PORDENONE. La ristorazione pordenonese, insieme a tutta la comunità cittadina, è in lutto per la morte di Ilario Sartor, 71 anni, titolare, da quasi 40 anni, de La Vecia Osteria del Moro, locale storico di via del Castello, all’ombra del campanile di San Marco.
Da tempo malato, Ilario ha lottato fino a quando ha potuto prima di arrendersi all’avverso destino.
Sbarcato a Pordenone nel 1976, ha gestito prima il Bar Pn e, dal 1982, appunto, insieme alla moglie Solidea e poi al figlio Claudio, la Vecia Osteria del Moro.
Il locale è divenuto negli anni un punto di riferimento per la città e tutti i pordenonesi.
Gestito dalla famiglia Moro (da cui deriva il nome) fino al terremoto del 1976, l’osteria è situata in un palazzo originariamente costruito nel 1300.
Il locale è diviso in tre sale, con la prima adibita a bar e punto di accoglienza, la seconda dedicata a Napoleone (ricca di stampe originali che ne descrivono le gesta) e la terza, più raccolta e suggestiva con i suoi archi a volta, in cui prevalgono le stampe dedicate al Risorgimento. Per finire la sala Garibaldi capace di ospitare oltre una dozzina di posti.
Sempre disposto ad accogliere i clienti a qualunque ora (storiche erano le cene della giunta Cardin, che si consumavano sempre sul tardi, dopo le sedute-fiume del consiglio comunale, con ciascun gruppo politico che occupava rigorosamente una sala diversa) Ilario ha lavorato fino all’ultimo, insieme alla gente della sua città.

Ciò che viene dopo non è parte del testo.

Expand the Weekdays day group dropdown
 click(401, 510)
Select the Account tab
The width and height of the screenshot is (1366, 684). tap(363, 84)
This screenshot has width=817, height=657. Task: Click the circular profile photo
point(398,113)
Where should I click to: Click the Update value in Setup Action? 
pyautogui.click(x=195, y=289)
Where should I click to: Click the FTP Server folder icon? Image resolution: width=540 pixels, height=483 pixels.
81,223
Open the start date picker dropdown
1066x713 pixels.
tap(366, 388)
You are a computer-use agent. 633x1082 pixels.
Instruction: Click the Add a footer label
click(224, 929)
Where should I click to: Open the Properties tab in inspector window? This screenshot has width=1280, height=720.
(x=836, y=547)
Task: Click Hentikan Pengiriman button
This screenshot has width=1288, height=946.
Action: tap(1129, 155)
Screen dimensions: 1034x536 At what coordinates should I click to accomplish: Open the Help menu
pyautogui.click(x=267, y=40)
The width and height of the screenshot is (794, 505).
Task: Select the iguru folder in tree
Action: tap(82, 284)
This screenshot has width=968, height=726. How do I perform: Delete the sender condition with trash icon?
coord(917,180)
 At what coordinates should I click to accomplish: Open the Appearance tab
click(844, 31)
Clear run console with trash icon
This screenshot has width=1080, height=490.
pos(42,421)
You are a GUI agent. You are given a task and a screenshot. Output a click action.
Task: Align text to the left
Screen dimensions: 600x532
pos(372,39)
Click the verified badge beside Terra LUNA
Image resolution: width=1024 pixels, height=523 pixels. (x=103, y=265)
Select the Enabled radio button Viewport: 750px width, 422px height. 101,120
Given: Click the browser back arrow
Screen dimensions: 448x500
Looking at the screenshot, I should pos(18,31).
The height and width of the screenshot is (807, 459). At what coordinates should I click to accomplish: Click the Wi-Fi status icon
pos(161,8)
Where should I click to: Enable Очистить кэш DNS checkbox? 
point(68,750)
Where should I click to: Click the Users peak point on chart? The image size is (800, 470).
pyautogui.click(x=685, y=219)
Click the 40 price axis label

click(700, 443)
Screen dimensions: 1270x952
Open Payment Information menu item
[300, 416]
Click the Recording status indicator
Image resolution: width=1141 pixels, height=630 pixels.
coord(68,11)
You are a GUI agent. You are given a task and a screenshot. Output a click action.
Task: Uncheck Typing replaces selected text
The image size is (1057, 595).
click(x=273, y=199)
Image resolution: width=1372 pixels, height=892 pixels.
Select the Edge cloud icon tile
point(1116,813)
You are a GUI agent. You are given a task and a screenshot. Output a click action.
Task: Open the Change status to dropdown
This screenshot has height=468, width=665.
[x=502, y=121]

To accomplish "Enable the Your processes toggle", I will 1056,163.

Rinomate la pasta e fagioli, le trippe, gli “sciosi”, il “musèt” e la “pitina”, il tutto accompagnato dai vini selezionati dallo stesso Ilario, che si concedeva qualche pausa solo quando si dedica alle sue passioni per le auto d’epoca e le Vespe.
In quasi 40 anni di attività al “Moro” di storie potrebbero essercene tante da raccontare, ma Ilario Sartor le sue le aveva raccolte in vecchio quaderno marrone, ben rilegato e con le pagine un po’ ingiallite.
Dentro, sono raccolte le testimonianze dei clienti “speciali” che in via del Castello sono passati, da Margherita Hack a Marta Marzotto che definisce Ilario «grande e fantastico», fino a Juri Gagarin, Walter Chiari, Ottavia Piccolo, Lina Wertmüller e a un «arrivederci, a presto» di Mario Monicelli.
Ma c’è anche la storia dei due ex galeotti appena usciti dal Castello che, consumate diverse bottiglie di vino e tutte le portate previste dal menù, al momento di pagare dichiaravano serenamente: «Guarda, siamo appena usciti dal carcere e non abbiamo niente. Ma alla prima rapina che facciamo, torniamo e ti paghiamo il doppio...».
O quella dello sceicco che, a metà degli anni’90, aveva mangiato solo qualche boccone di affettato, ma si era affezionato al Brunello di Montalcino di Ilario. Dopo averne consumate alcune bottiglie, ne aveva portate via altrettante per godersele a Lignano.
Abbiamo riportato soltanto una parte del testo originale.